In quel tempo 1 quando Gesù ebbe terminato di rivolgere tutte le sue parole al popolo che stava in ascolto, Gesù entrò in Cafàrnao. 2Il servo di un centurione era ammalato e stava per morire. Il centurione l'aveva molto caro. 3Perciò, avendo udito parlare di Gesù, gli mandò alcuni anziani dei Giudei a pregarlo di venire e di salvare il suo servo. 4Costoro, giunti da Gesù, lo supplicavano con insistenza: «Egli merita che tu gli conceda quello che chiede - dicevano -, 5perché ama il nostro popolo ed è stato lui a costruirci la sinagoga». 6Gesù si incamminò con loro. Non era ormai molto distante dalla casa, quando il centurione mandò alcuni amici a dirgli: «Signore, non disturbarti! Io non sono degno che tu entri sotto il mio tetto; 7per questo io stesso non mi sono ritenuto degno di venire da te; ma di' una parola e il mio servo sarà guarito. 8Anch'io infatti sono nella condizione di subalterno e ho dei soldati sotto di me e dico a uno: «Va'!», ed egli va; e a un altro: «Vieni!», ed egli viene; e al mio servo: «Fa' questo!», ed egli lo fa». 9All'udire questo, Gesù lo ammirò e, volgendosi alla folla che lo seguiva, disse: «Io vi dico che neanche in Israele ho trovato una fede così grande!». 10E gli inviati, quando tornarono a casa, trovarono il servo guarito.


Leggendo uno dei primi tre vangeli − avendo in mano una sinossi che li possa confrontare − le più importanti osservazioni che possiamo fare nascono proprio da questo semplice confronto.
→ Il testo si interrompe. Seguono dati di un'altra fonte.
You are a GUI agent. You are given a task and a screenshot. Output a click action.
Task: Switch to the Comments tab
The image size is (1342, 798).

La cosiddetta “questione sinottica” è stata molto complicata dagli esegeti con il ricorso a una cosiddetta fonte (Q), che è puramente ipotetica, ma in realtà non è un problema, perché la soluzione è molto semplice: Matteo riscrive Marco, e Luca dipende da entrambi. 

Leggendo il racconto del “servo”, o “figlio” (pais, in greco, vuol dire “ragazzo”) del centurione romano, si tratta quindi di osservare come Lc 7,1-10 abbia riscritto Mt 8,5-13. E due sono le considerazioni più importanti: come Luca precisa la figura di questo centurione e come eviti la conclusione matteana che molti verranno da oriente e occidente per sedersi a mensa con Abramo, Isacco e Giacobbe nel regno dei cieli, mentre i “figli del regno” saranno cacciati fuori (cf. Mt 8,11-12).
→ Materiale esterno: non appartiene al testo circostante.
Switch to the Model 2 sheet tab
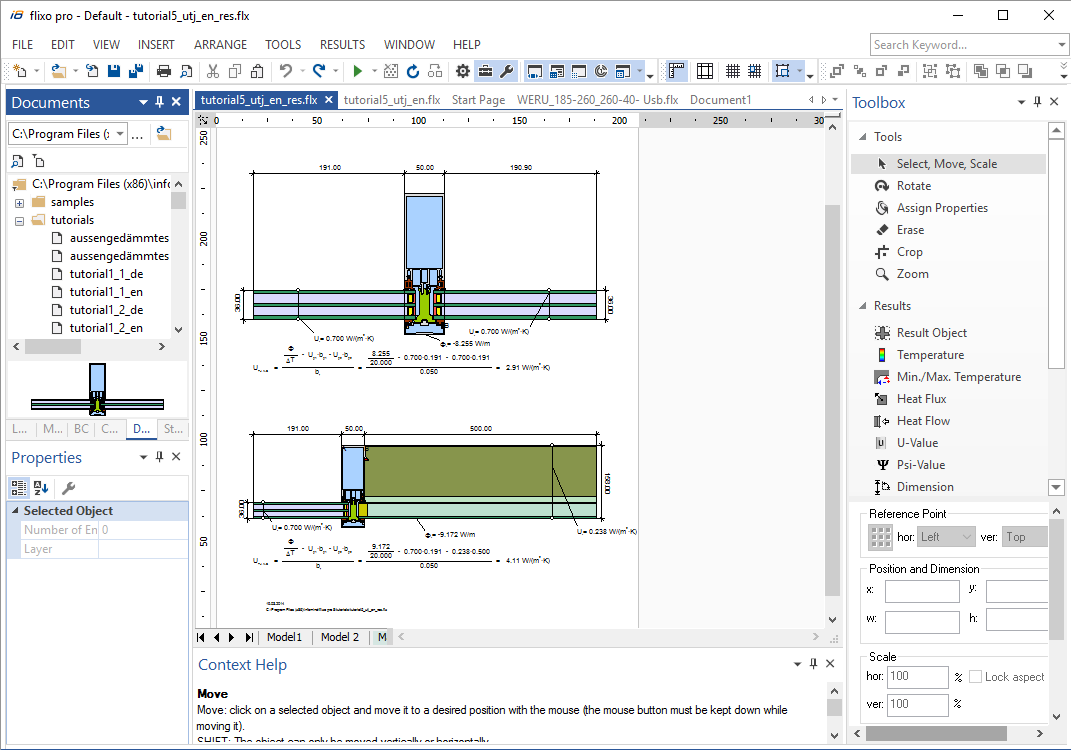Image resolution: width=1071 pixels, height=750 pixels. (x=339, y=637)
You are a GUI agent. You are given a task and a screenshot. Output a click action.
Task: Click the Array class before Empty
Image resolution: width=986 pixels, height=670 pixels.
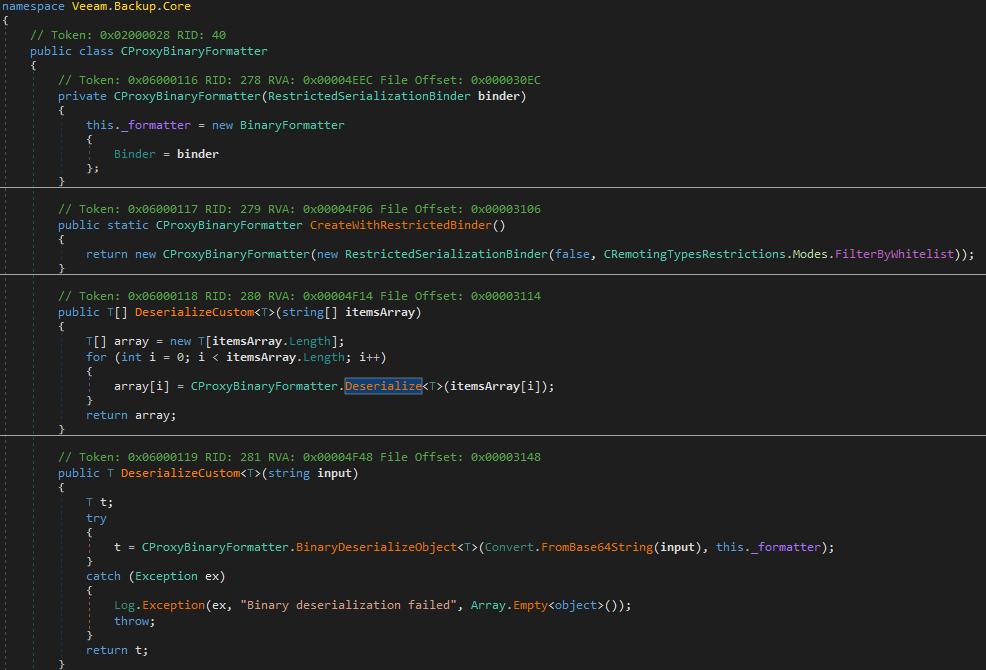(x=488, y=605)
Il centurione, secondo Luca, pur essendo il capo militare di una potenza di occupazione, non è un pagano. Non è lui che prende l’iniziativa di rivolgersi a Gesù, ma lo fa per interposta persona, mandandogli degli “anziani dei giudei” (v. 3) con cui lui era evidentemente in buone relazioni, e che infatti possono raccomandarlo come “persona degna”, oggi diremmo come “persona grata”, poiché “ama la nostra nazione”, cioè ama Israele, tant’è vero che lui stesso “ci ha edificato la sinagoga” (cf. vv. 4-5), la famosa sinagoga di Cafarnao così spesso frequentata anche da Gesù.

Sia o non sia attendibile quest’ultima informazione (il centurione forse non l’aveva costruita, ma doveva averne almeno procurato i fondi) Luca non poteva precisare più esplicitamente di così che quest’uomo, un gentile, in realtà era un “timorato di Dio” (tecnicamente un foboumenos), cioè un uomo che, pur non essendo ebreo, e magari neppure un convertito all’ebraismo tramite la circoncisione, tuttavia riconosceva e adorava profondamente il Dio di Israele.

Questa sottolineatura molto esplicita significa, per Luca, che, quando Gesù registra che “neppure in Israele ho trovato una simile fede” (v. 9), non sta soltanto lodando la fede di un pagano in lui, ma la fede di qualcuno che, come dicono i rabbini, “si era rifugiato sotto le ali della Shekhinà”, ossia aveva già riconosciuto e confessato anche il Dio degli ebrei. Non è la stessa cosa, perché noi spesso, leggendo la versione di Matteo, potremmo indebitamente pensare il contrario, cioè pensare che la fede in Gesù ci dispensi quasi dal credere nel Dio dell’Antico Testamento.

Questo ci conduce alla seconda operazione effettuata da Luca rispetto a Matteo, cioè il fatto che omette questa parola così dura che i “figli del regno”, ossia gli ebrei, siano esclusi dal banchetto escatologico nel regno dei cieli, insieme ai patriarchi. Infatti, questo non vuol dire che gli ebrei abbiano perso il loro statuto di popolo eletto, come pensano ancora oggi molti cristiani, ma che molti altri lo hanno acquisito, e quelli più inaspettati, provenienti anche dalle genti e dai nemici, come il centurione romano. A condizione di avere il timore di Dio, cioè di riconoscere, grazie a Gesù, anche il Dio di Israele.